Text ->
== == ==
STORYBOARD
The postman always rings twice, the second time with vegetables
ARUN RAM 25.05.2020
When was the last time you saw a postman? If you live in a city, you may find it difficult to remember, unless you recently received your passport. I felt happy that I may be able to see my postman soon as the Tamil Nadu horticulture department has tied up with India Post to deliver vegetables and fruits.
For the not-so-young like me, that will be bringing home some evergreen memories too. The postman is probably the one character who has found a special place in literature, cinema of all languages and cultures. In ‘Il Postino’ (1994), the postman’s only client is Pablo Neruda, the famous Chilean poet of love and despair.
‘Postman Pat’, the 1980s British stopmotion animated television series was meant for pre-school children, but Pat Clifton endeared himself more to adults, taking legions of them on a veritable nostalgia trip.
In Hindi movies, the postman cycled into villages, not just delivering letters but reading them out to the addressees and writing reply letters on their behalf. Rajesh Khanna as the postman in ‘Palkon Ki Chhaon Mein’ made the “Dakiya daak laya” song immortal. Tamil actor-director Bhagyaraj is known as much for his cameo as a postman in ‘Vidhi’ (1984) as for his bigger movies.
== == ==
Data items
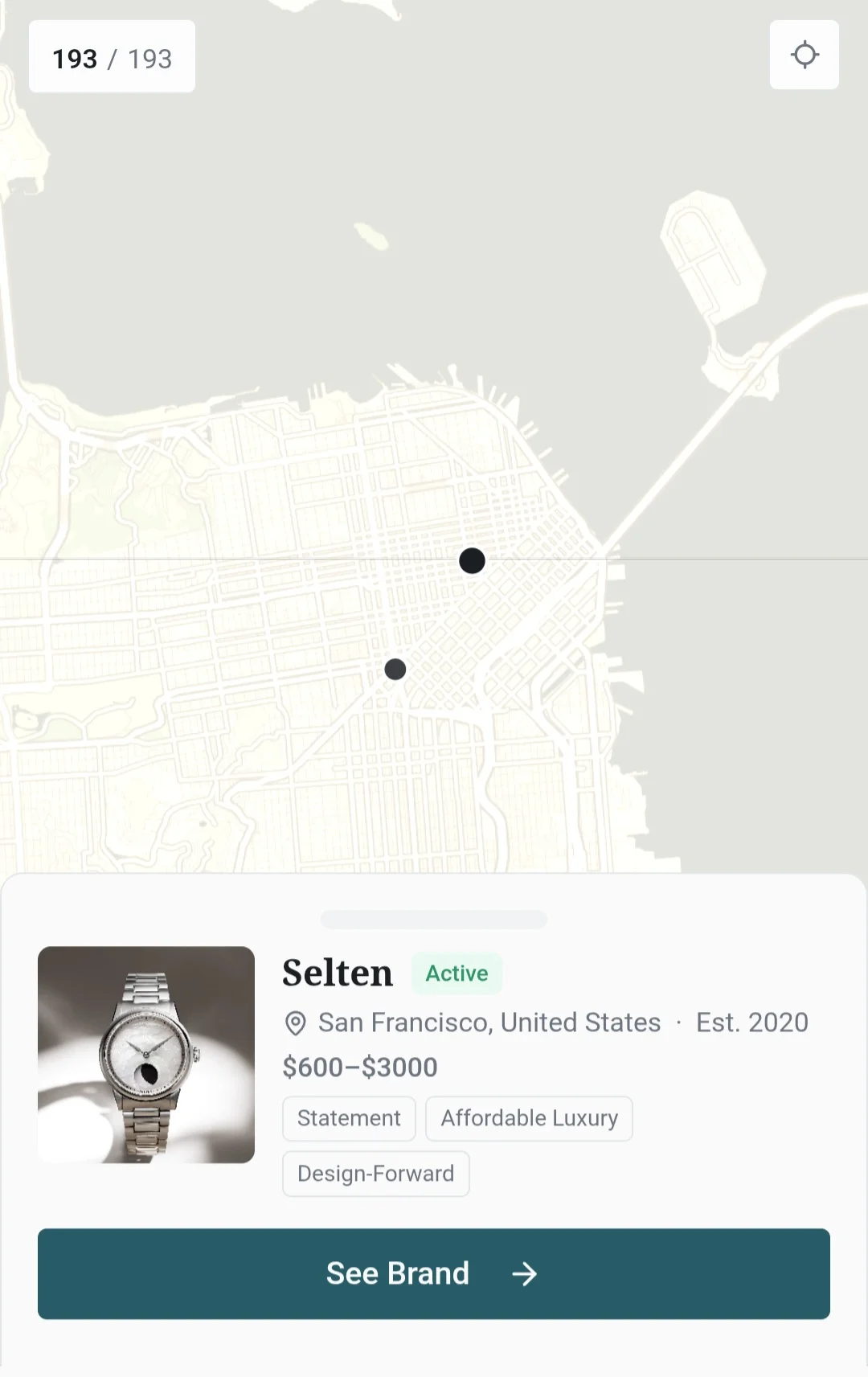Click the green Active status badge

point(457,973)
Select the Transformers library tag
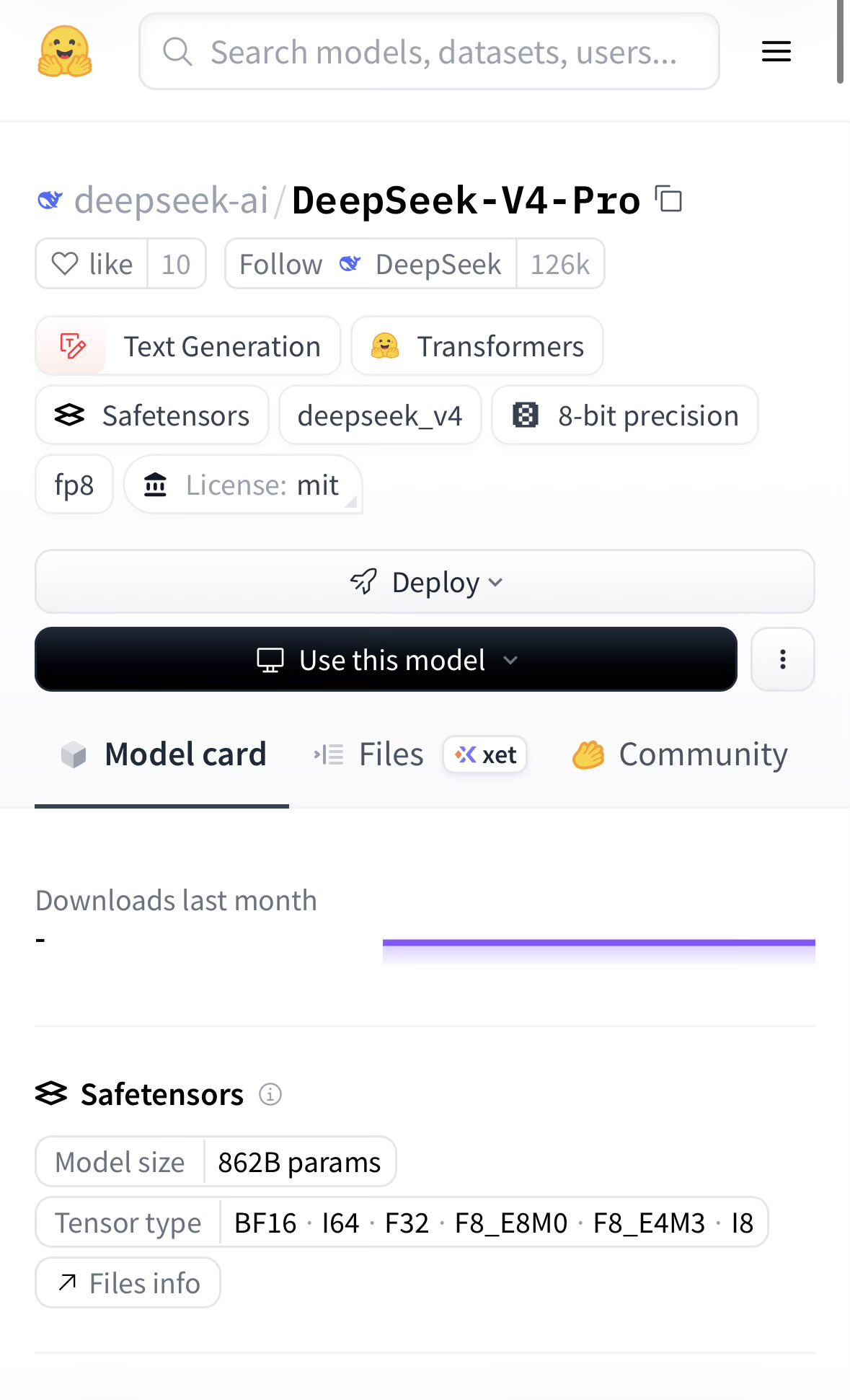 click(x=477, y=346)
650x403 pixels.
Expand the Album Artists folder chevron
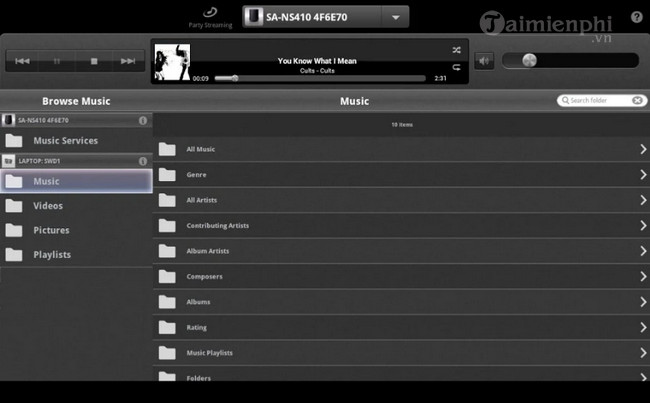pos(642,251)
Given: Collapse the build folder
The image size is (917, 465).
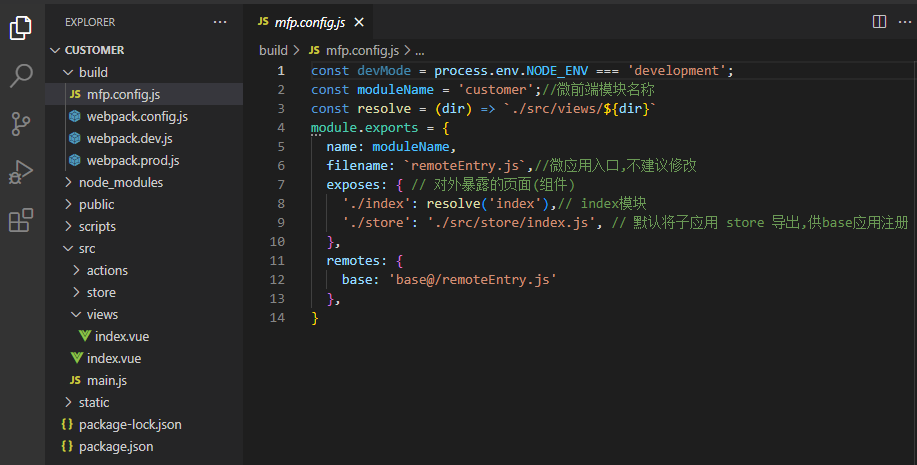Looking at the screenshot, I should (93, 72).
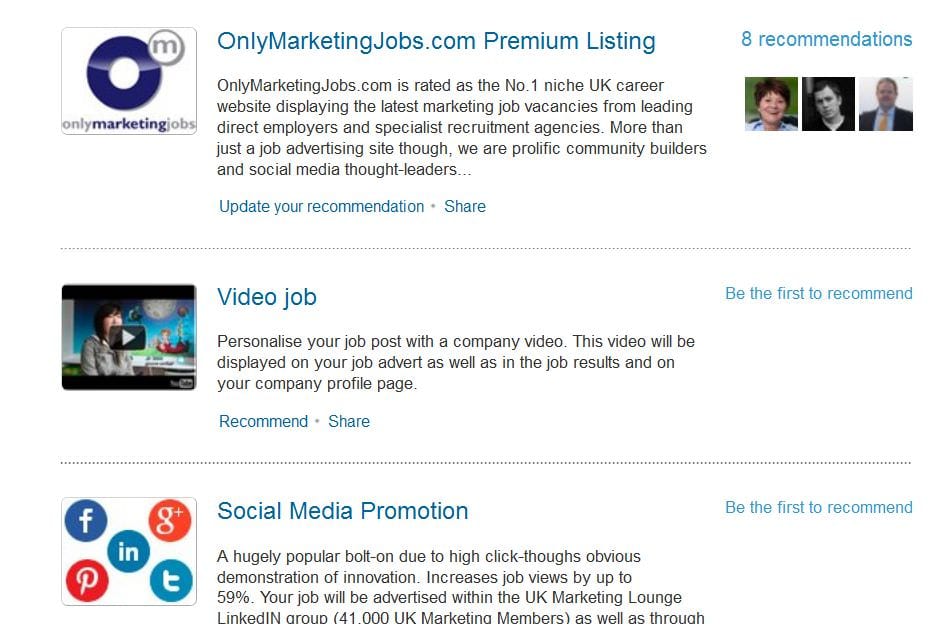931x627 pixels.
Task: Click the Pinterest icon
Action: pos(87,581)
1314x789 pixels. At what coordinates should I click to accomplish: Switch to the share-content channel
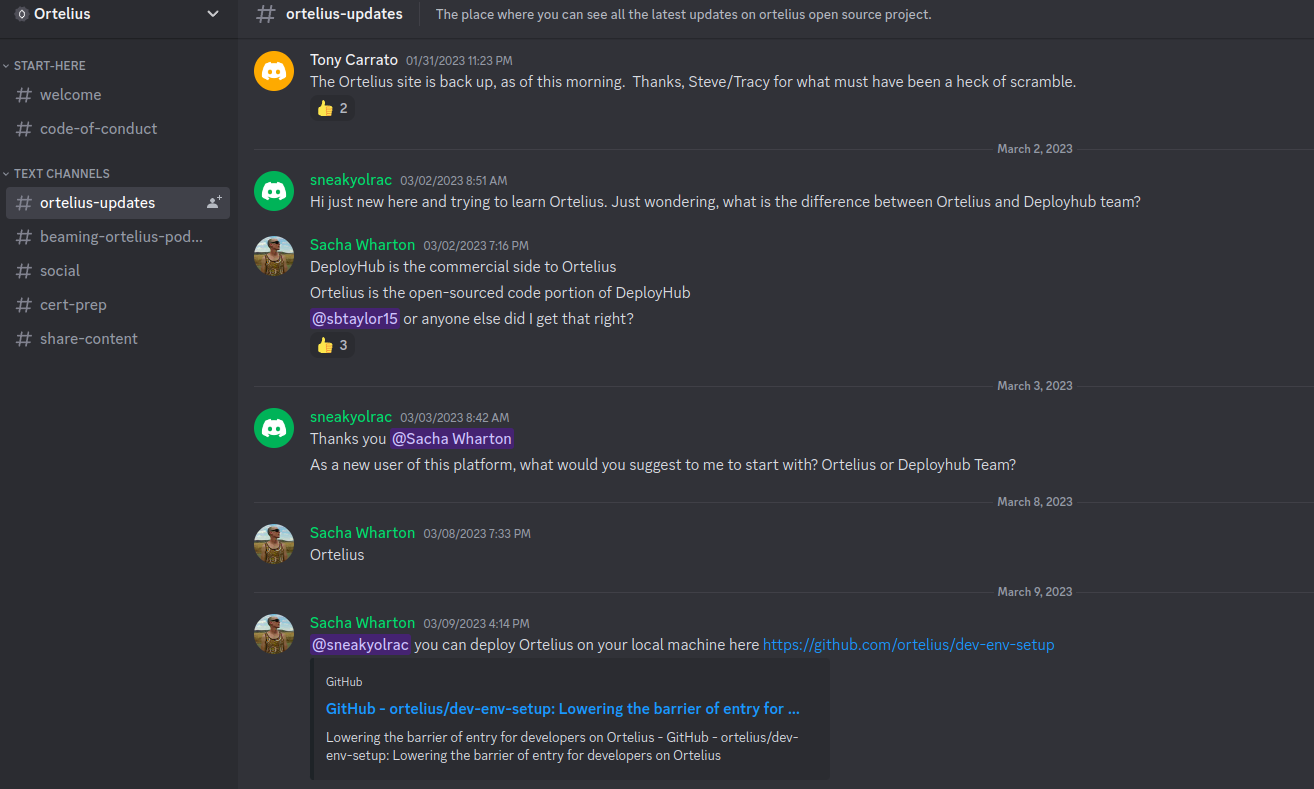[89, 339]
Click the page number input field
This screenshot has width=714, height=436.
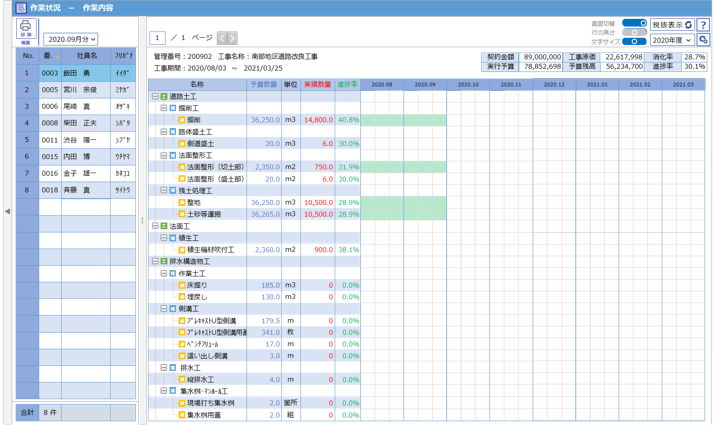point(159,38)
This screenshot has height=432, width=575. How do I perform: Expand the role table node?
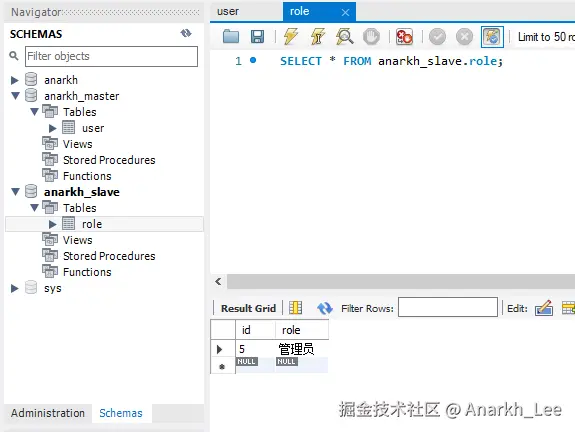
== == ==
Aim of the task ->
Answer these from the postman text:
(a) Which department has tied up with India Post to deliver vegetables and fruits?
(b) Who is the postman's only client in 'Il Postino'?
(c) In which 1984 film does Bhagyaraj appear in a cameo as a postman?

Your response ->
(a) The Tamil Nadu horticulture department
(b) Pablo Neruda
(c) 'Vidhi'